Lightfoot, Pritzker issue disaster proclamations for lakefront after damage from winter storms
A January storm brought 55 mph wind gusts and waves up to 20 feet crashing down along the shoreline, closing streets and flooding beaches.
City and state officials declared a local disaster for parts of Lake Michigan’s shoreline Thursday after flooding in January ravaged areas along the lakefront.
Mayor Lori Lightfoot issued a proclamation and sent a letter to Gov. J.B. Pritzker asking for state assistance, saying in a statement that a winter storm on Jan. 10 and 11 had severely damaged the City of Chicago’s shoreline, infrastructure and recreational areas along the lake.
Pritzker, for his part, issued a state disaster proclamation for Cook and Lake counties, while requesting additional time from FEMA to prepare a federal disaster declaration, according to a statement from the governor’s office. The declaration will allow affected municipalities to apply for federal funding to relieve the damage.
“One of Chicago’s strongest assets is our lakeshore, and due to the severity of recent storms we’ve witnessed irreparable damage to our lakefront beaches and infrastructure,” Lightfoot said. “While the City has worked extensively over the past few months to respond to the damage and to secure the infrastructure and beaches along our lake front - it is clear that this is a challenge we can’t solve alone.”

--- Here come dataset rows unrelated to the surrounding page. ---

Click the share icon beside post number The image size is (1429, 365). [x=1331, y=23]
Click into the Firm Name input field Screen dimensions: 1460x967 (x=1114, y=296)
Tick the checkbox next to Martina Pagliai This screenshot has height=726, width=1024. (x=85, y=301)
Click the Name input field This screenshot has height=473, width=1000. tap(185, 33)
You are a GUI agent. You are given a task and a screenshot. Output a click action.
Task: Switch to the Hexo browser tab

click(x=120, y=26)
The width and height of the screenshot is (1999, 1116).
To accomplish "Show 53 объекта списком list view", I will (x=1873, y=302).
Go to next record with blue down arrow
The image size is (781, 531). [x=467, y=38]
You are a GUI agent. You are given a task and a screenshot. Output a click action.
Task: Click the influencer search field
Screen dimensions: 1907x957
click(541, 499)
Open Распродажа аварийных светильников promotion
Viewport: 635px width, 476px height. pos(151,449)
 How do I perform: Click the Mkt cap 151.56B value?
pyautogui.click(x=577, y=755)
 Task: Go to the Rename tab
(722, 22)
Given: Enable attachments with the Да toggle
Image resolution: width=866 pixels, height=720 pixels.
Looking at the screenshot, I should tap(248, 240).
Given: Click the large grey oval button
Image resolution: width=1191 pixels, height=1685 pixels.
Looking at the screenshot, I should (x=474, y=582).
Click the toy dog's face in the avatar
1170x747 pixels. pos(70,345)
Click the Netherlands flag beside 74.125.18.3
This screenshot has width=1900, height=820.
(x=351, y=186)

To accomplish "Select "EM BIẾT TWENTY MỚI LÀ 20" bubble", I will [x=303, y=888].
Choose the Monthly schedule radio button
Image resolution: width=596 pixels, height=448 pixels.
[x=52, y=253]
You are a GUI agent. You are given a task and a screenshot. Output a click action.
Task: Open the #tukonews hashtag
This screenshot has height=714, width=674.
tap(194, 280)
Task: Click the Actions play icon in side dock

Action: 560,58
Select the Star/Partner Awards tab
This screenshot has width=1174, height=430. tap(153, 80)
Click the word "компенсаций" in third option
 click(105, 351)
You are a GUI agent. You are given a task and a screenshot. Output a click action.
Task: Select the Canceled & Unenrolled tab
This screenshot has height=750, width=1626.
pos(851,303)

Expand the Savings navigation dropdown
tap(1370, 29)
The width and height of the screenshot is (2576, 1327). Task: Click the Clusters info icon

The January storm brought 55 mph wind gusts and waves up to 20 feet crashing down along the shoreline, closing streets and flooding beaches. Rogers and Howard beaches in Rogers Park were shut down entirely in the wake of the storm.
As water levels in Lake Michigan have steadily increased, city departments have teamed up with the U.S. Army Corp of Engineers to prevent damage and erosion along the shoreline, the mayor’s office said. Over 10,000 yards of riprap have been installed along North Side beaches, with more planned for lakefront areas between 48th and 50th streets.
Additionally, the city has installed thousands of feet of concrete barriers and sandbags at “sensitive locations on the North and South sides,” the mayor’s office said. They are designed to prevent flooding on vulnerable roadways like Sheridan Road, Lake Shore Drive and South Shore Drive, the last of which was shut down for hours during the January storm.